El pensamiento no es más que un relámpago
en medio de una larga noche. Pero ese relámpago lo es todo.

Henri Poincaré (1854-1912)
, filósofo y científico francés.

miércoles, 22 de junio de 2016

Elevando la vista al cielo estival

(Continuación) Dos motivos les decía.

Uno. La órbita de la Tierra alrededor del Sol no es circunferencial sino elíptica. Y dos, el eje de la Tierra está inclinado en una dirección que nada tiene que ver con el eje de dicha elipse.

Dos factores que conllevan a que el reloj solar y nuestros relojes humanos, que están basados en un Sol medio ficticio, estén desajustados.

Y así, el día en el que el Sol salió más pronto fue el 14 de junio, mientras que el día en que el Sol se pondrá más tarde será el 27 de junio.

Luego no coinciden. Por lo que no los podemos computar juntos a la hora de echar las cuentas del día más largo.

El día más largo del año es el del solsticio de verano que, lógicamente, tiene la noche más corta.

Mirando al cielo de noche
Para una mejor observación en el cielo nocturno de algún fenómeno astronómico de interés, bien sea de los predichos (eclipses) o no (nuevos cometas), y para cualquier época del año, deberemos escoger, preferiblemente, fechas cercanas a la Luna Nueva o Novilunio.

Unas fechas que este verano caerán en el 4 de julio, 2 de agosto y 1 de septiembre.

En esas noches más oscuras que las demás se puede intentar ver nebulosas de emisión, como la Laguna, Omega o la Trífida, y nebulosas planetarias como el Anillo en la constelación de Lira o las Pesas en la Raposa.

Con prismáticos también se pueden ver las lunas más brillantes de Júpiter, cuando el planeta sea visible claro, e incluso realizar un recorrido por la franja estrellada que constituye la Vía Láctea.

Claro que también podemos observar a nuestro satélite solo que entonces, por razones obvias, escogeremos las noches de plenilunio o Luna Llena.

En esas luminosas noches y con grandes prismáticos o un pequeño telescopio, dotados eso sí de un filtro lunar adecuado, se puede observar y con gran detalle el relieve de la Luna.

Una magnífica forma de hacerlo puede ser observándola cada noche, mientras va aumentando su iluminación; así podrá apreciar cómo van apareciendo, en cada sesión, nuevos accidentes orográficos.

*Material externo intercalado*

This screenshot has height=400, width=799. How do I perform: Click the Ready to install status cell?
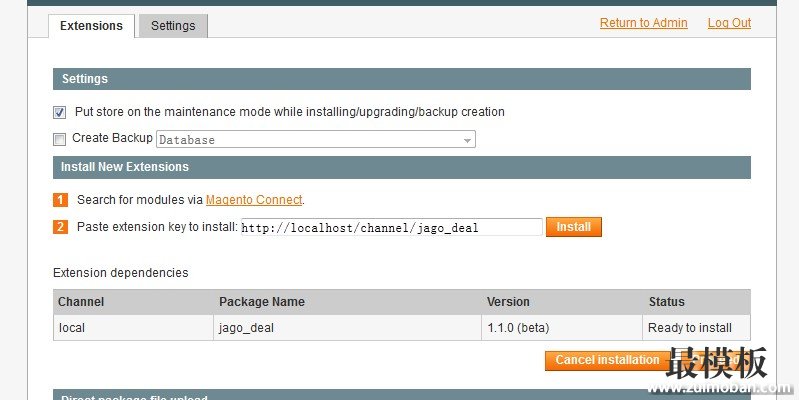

Y del satélite al astro. De la Luna al Sol.

Actividad solar
De la actividad solar, ya saben, ese fenómeno de nuestro astro caracterizado por la presencia en su superficie de manchas, fulguraciones y protuberancias, y que en la Tierra produce alteraciones en la propagación de las ondas de radio y una mayor presencia de auroras polares, pues de eso ya les digo que casi lo de siempre.

O sea más de lo mismo.

La actividad sigue un periodo de aproximadamente once (11) años, y está asociada al ciclo magnético del Sol.

En la actualidad nos encontramos en el ciclo solar número veinticuatro (24) que comenzó en diciembre de 2008 y alcanzó su máximo en abril de 2014.

Según las estimaciones realizadas por NOAA y Space Weather Prediction Center, durante este verano el número de manchas solares seguirá decreciendo, alcanzando valores comprendidos entre 28 y 51.



1 comentario :

Anónimo dijo...

Tenía entendido que la noche más corta era la de San Juan ¿No es así?